--- START ---
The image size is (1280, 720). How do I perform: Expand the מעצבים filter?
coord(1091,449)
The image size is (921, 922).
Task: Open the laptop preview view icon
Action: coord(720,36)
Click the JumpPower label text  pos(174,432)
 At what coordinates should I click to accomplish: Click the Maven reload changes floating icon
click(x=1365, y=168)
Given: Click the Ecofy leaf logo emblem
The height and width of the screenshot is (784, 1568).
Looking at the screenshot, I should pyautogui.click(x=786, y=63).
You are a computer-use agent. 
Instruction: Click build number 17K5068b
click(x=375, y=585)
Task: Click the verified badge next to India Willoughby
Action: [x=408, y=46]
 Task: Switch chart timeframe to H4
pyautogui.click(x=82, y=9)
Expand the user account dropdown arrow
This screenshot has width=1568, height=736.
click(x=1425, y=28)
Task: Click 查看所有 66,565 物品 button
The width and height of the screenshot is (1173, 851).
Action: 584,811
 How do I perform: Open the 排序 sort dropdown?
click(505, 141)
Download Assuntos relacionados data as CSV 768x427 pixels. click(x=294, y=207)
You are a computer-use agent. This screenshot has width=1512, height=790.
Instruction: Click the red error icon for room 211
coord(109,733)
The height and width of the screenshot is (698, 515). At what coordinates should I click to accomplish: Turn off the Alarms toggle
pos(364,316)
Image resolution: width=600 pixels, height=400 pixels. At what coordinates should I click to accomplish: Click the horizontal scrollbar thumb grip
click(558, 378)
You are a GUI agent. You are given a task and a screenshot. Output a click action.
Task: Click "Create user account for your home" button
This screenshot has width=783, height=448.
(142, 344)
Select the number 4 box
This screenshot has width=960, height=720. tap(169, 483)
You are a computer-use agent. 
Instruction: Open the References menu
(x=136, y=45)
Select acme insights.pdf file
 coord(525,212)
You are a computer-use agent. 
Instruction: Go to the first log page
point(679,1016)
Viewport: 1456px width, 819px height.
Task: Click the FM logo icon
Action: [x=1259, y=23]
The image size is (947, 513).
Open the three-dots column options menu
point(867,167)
--- END ---
About this exercise
Looking at the records above, work out how many lines include the word "user", then give that number by itself.

Result of the task
2